> **Input data**
━━━━━━━━━━━━━━━━━━━━━━━━━━━━━━
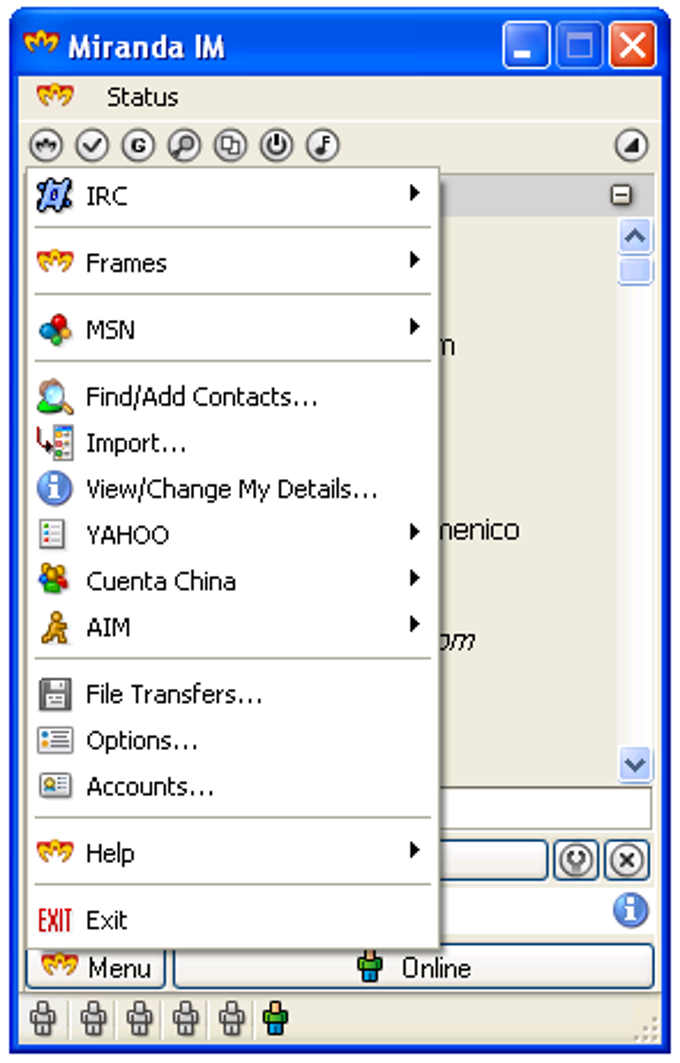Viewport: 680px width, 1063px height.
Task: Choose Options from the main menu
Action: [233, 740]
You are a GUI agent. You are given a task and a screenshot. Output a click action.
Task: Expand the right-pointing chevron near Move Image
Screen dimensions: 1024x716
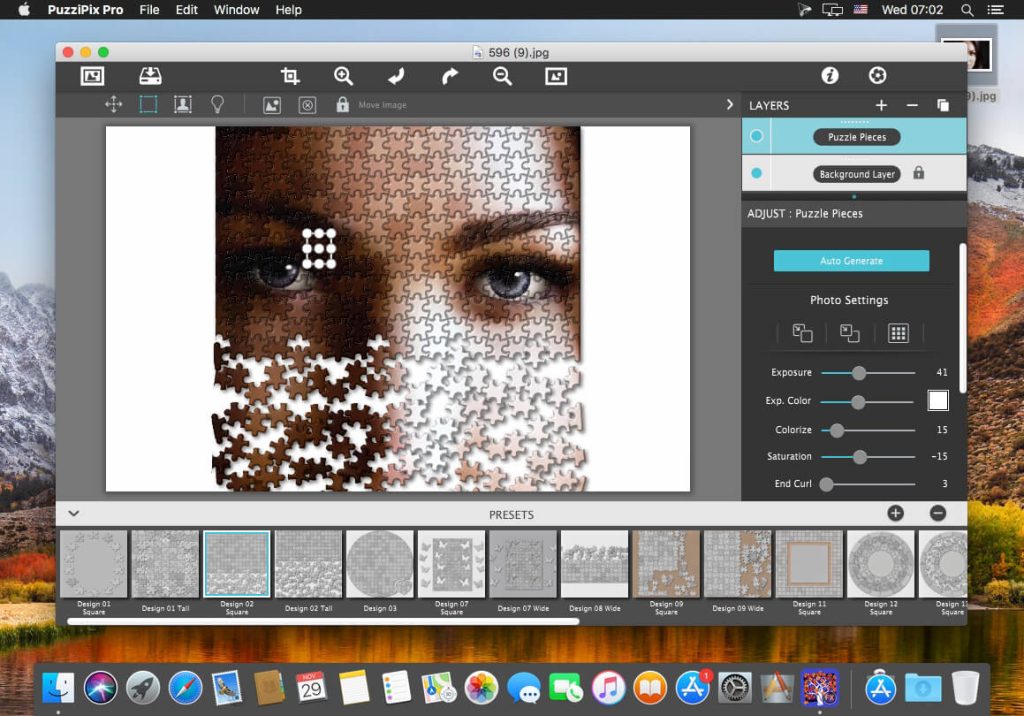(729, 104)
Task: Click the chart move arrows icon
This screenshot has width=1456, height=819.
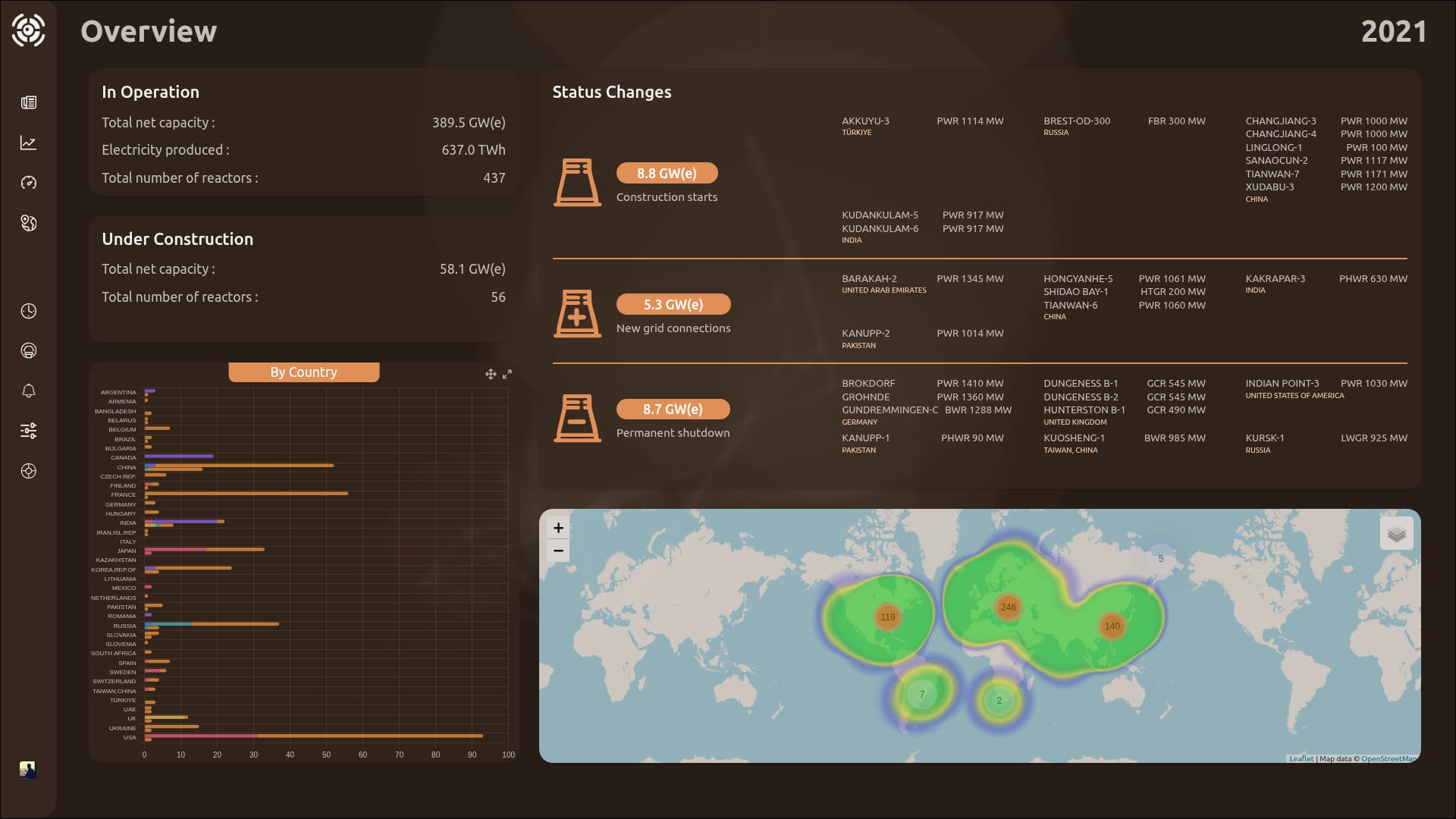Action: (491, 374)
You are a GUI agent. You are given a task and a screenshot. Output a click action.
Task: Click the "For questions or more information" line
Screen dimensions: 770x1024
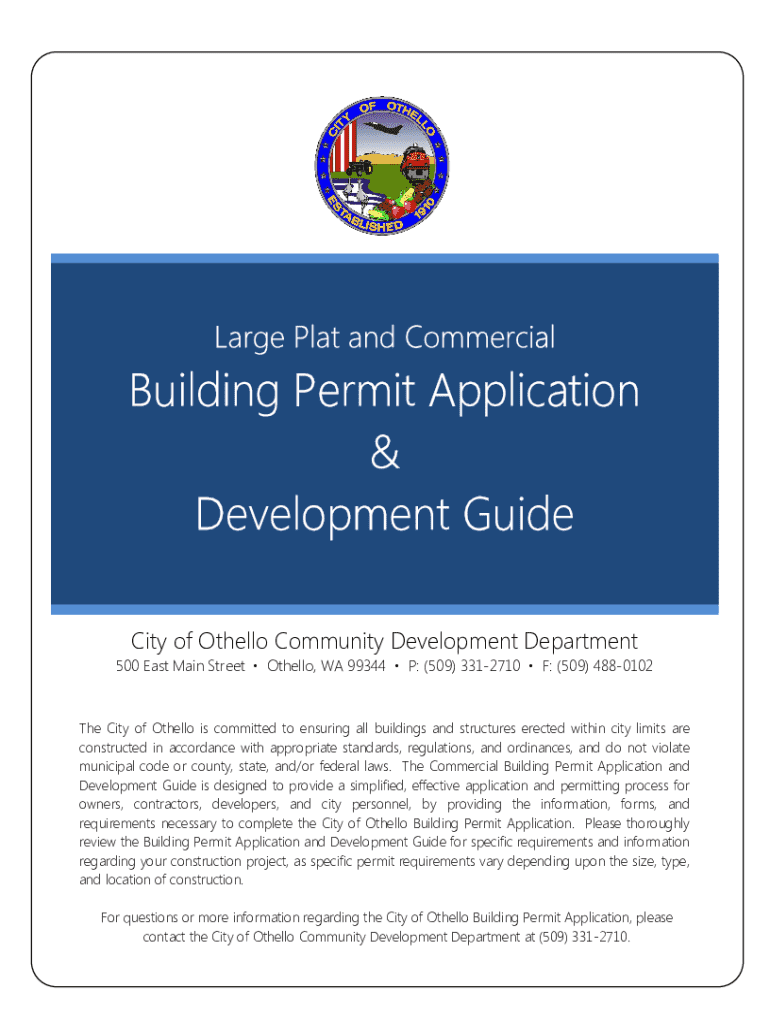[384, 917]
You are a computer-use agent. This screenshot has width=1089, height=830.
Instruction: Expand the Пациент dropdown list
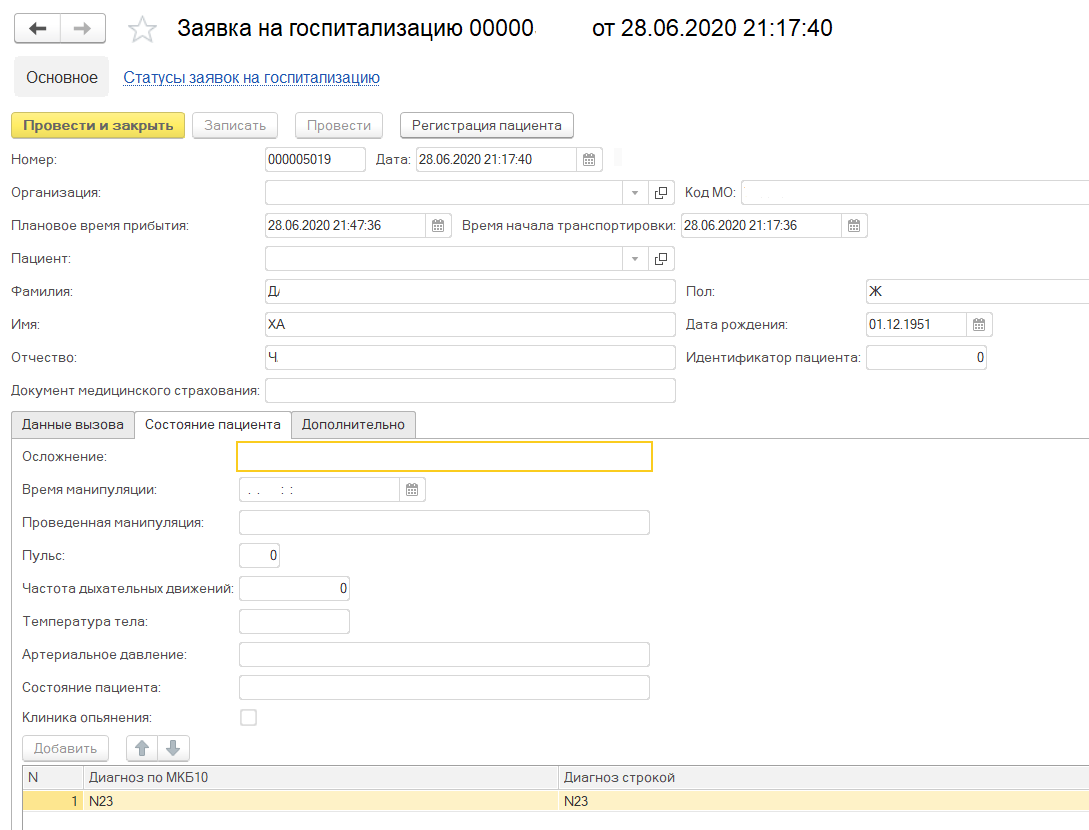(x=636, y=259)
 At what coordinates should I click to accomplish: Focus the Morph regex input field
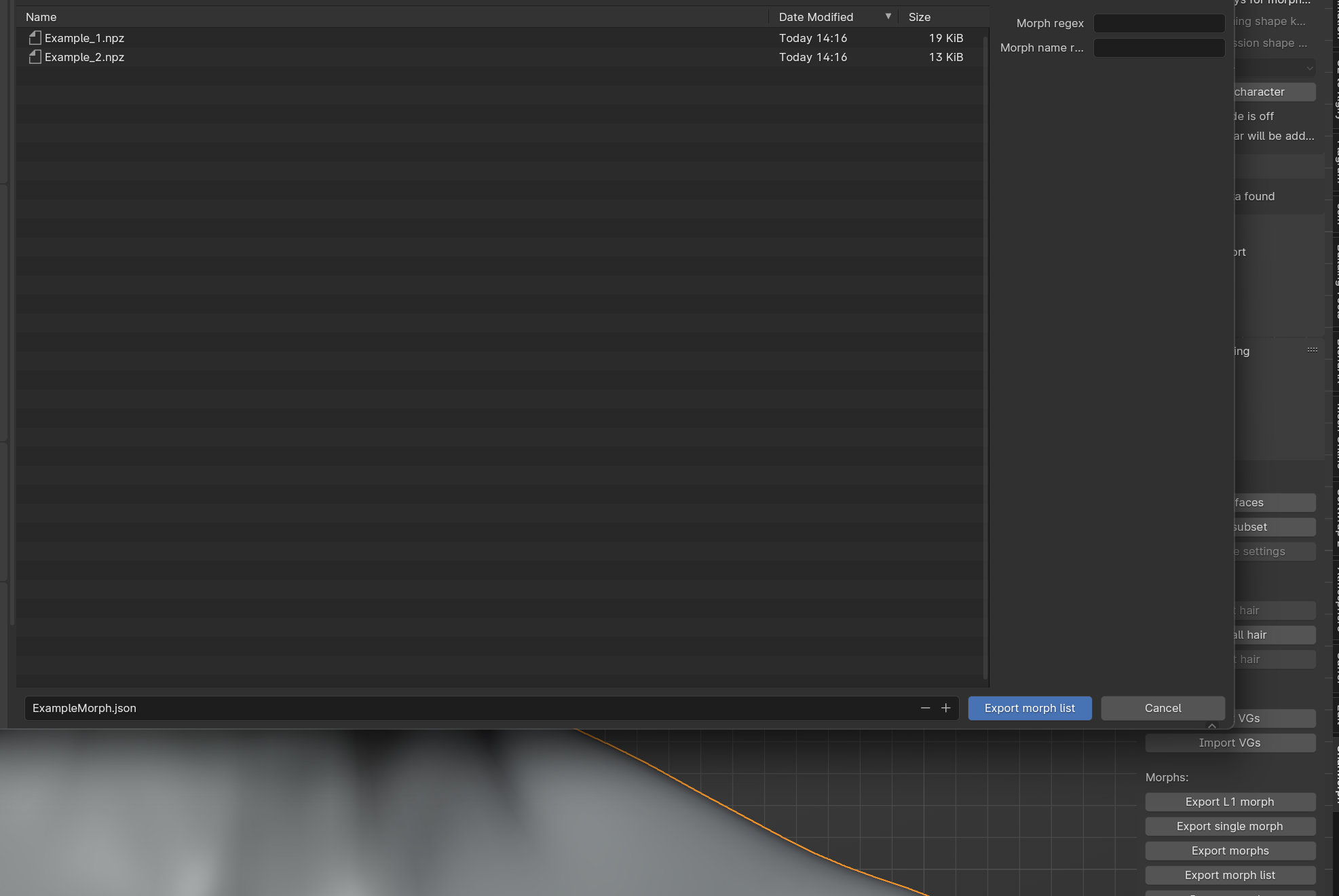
━━━━━━━━━━━━━━━━━━━━━━━━━━━━━━
> **Problem statement**
All lines after and including the one with "questions or more", through the end of the entries above, should be output exactly and by themselves. The pictures are to be left out.

> **Answer**
Task: Click the "For questions or more information" line
Screen dimensions: 770x1024
[384, 917]
You are a computer-use agent. This screenshot has width=1089, height=830.
Instruction: Expand the Пациент dropdown list
(x=636, y=259)
 At what coordinates should I click to accomplish: Focus the Morph regex input field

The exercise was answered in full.